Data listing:

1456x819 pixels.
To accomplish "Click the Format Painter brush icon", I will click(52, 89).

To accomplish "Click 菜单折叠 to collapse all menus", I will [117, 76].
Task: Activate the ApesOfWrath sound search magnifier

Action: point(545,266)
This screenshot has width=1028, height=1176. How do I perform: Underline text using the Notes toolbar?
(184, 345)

# WHAT THE TASK ASKS
Rewrite the part of the items that opens with the line containing "This screenshot has" and runs through the end of the items, including every line in full. Decrease every coordinate in the answers by 108, and leave everything else unchanged.

# SOLVED EXERCISE
This screenshot has width=1028, height=1176. How do I perform: Underline text using the Notes toolbar?
(76, 237)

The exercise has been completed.